Hippocrates, clarus arte medicinae, videtur honestissime fecisse, quod quosdam errores suos, ne posteri errarent, confessus est, Quintil., iii., 6, 64. (He might also have said ut-confiteretur, according to § 619.)

[§ 629.] But it must be observed that after the verbs denoting a feeling of pain or joy, and the outward expression of those feelings, viz., gaudeo, delector, angor, doleo, graviter fero, succenseo, poenitet, miror, admiror, glorior, gratulor, gratias ago, queror, indignor, and others of a similar meaning, we may either use quod in the sense of "because," or "of," or "at the fact that," or the accusative with the infinitive, in the same way that we say either illa re gaudeo or illud gaudeo. Whether quod is to be joined with the indicative or subjunctive must be determined by the general rules concerning these moods: the indicative expresses a fact, and the subjunctive a concep

tion.

Gaudeo, quod te interpellavi, Cic., de Leg., iii., 1.
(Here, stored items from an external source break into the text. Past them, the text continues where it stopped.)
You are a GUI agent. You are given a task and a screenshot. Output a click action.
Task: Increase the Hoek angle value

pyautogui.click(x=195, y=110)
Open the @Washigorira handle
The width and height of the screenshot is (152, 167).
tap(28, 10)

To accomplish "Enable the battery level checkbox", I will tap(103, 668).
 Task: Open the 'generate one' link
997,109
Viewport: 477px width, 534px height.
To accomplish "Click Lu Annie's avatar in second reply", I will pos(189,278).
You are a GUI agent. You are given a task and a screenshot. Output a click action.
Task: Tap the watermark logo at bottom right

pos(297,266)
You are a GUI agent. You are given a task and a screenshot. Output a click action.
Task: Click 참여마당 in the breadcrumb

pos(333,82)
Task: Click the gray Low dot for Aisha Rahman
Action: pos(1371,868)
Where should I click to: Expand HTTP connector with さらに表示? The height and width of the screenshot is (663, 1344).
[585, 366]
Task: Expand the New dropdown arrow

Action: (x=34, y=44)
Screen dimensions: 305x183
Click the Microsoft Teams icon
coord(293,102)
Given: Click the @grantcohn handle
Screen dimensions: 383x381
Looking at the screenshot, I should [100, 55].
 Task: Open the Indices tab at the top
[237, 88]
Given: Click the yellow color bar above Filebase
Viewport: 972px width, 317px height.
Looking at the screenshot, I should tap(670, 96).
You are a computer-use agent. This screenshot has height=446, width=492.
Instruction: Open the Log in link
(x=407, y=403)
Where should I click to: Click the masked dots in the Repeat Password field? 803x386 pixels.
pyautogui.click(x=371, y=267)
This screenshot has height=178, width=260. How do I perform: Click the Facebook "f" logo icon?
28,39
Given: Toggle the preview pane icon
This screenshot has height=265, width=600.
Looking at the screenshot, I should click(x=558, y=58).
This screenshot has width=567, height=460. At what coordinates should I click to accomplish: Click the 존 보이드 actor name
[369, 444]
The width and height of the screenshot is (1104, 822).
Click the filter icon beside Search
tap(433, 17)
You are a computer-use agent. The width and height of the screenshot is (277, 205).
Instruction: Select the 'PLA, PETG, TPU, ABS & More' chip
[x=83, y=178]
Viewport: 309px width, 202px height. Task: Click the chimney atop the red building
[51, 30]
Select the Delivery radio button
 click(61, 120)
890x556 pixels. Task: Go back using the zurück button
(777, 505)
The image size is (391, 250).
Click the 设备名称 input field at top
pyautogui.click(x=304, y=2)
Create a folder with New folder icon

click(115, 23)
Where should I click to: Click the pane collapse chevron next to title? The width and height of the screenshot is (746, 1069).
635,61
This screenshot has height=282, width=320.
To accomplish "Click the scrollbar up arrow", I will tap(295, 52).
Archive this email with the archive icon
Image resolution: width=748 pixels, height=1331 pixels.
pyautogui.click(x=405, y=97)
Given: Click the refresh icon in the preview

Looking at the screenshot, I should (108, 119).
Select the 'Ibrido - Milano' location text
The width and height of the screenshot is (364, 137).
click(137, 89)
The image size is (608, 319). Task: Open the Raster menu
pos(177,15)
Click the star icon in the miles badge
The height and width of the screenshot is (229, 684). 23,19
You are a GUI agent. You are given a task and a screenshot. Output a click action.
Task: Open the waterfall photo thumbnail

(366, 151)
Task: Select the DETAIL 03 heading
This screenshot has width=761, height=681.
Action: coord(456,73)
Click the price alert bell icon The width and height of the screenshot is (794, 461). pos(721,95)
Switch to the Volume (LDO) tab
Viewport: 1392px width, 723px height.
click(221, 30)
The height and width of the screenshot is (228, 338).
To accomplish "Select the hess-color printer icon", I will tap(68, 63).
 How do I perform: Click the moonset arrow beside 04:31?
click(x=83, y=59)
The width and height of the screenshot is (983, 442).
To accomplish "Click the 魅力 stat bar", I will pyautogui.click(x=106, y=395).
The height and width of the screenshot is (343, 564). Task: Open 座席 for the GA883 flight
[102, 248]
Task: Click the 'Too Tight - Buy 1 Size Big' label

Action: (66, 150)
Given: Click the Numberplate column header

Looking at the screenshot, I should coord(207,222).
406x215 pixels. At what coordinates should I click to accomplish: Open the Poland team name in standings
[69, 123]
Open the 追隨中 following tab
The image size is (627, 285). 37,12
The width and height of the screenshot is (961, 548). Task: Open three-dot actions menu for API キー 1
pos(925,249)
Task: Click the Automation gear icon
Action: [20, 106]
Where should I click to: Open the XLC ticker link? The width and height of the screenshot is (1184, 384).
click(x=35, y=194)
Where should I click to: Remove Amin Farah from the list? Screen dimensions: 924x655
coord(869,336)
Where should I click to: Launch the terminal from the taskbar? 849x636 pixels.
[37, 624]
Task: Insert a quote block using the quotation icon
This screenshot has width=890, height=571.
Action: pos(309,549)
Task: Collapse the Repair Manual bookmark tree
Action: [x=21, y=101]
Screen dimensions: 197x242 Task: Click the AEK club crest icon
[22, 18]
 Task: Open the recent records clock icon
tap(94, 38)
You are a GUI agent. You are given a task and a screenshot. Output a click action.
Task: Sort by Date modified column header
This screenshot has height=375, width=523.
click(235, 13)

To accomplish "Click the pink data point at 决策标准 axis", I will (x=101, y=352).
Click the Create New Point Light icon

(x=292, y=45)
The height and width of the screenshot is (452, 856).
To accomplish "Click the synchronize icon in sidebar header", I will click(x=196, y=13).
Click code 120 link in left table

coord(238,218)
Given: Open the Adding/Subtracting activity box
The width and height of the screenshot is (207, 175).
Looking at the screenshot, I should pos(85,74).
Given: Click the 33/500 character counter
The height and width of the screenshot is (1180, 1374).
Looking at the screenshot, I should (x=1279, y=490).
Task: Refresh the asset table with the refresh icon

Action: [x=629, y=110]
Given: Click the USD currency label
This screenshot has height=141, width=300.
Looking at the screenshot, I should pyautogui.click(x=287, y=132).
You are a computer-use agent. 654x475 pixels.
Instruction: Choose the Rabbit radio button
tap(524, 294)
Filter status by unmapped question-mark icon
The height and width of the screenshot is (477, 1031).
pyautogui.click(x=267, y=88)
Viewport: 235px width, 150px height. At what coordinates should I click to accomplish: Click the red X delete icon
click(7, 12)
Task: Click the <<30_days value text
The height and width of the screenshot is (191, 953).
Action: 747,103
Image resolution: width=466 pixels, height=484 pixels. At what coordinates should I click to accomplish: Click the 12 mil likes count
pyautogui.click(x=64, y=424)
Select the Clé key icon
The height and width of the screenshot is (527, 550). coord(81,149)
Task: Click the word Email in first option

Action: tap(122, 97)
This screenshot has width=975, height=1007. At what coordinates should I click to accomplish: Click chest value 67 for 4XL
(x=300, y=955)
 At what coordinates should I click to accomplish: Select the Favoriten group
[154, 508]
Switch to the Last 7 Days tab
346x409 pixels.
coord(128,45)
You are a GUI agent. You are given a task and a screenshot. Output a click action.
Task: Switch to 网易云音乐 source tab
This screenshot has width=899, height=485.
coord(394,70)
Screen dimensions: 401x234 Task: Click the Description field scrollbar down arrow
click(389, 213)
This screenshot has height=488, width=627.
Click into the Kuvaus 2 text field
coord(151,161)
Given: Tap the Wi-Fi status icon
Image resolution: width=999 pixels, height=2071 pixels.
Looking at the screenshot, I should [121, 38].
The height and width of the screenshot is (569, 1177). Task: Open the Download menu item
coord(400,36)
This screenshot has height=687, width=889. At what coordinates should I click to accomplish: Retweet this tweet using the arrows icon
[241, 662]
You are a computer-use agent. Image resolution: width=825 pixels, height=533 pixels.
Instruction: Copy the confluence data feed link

Meum factum probari abs te triumpho gaudio, Caesar, in Cic., ad Att., ix., 16.

Quod spiratis, quod vocem mittitis, quod formas hominum habetis, indignantur, Liv., iv., 3.

Vetus illud Catonis admodum scitum est, qui mirari se aiebat, quod non rideret haruspex, haruspicem cum vidisset, Cic., de Divin., ii., 24.

Scipio saepe querebatur, quod omnibus in rebus homines diligentiores essent, ut, capras et oves quot quisque haberet, dicere posset, amicos quot haberet, non posset dicere, et in illis quidem parandis adhibere curam, in amicis eligendis negligentes esse, Cic., Lael., 17.

Note. We should carefully mark the distinction between real objective propositions of the accus. with the infinit. (§ 602), and those in which the accus. with the infinit. may be used along with the construction of quod.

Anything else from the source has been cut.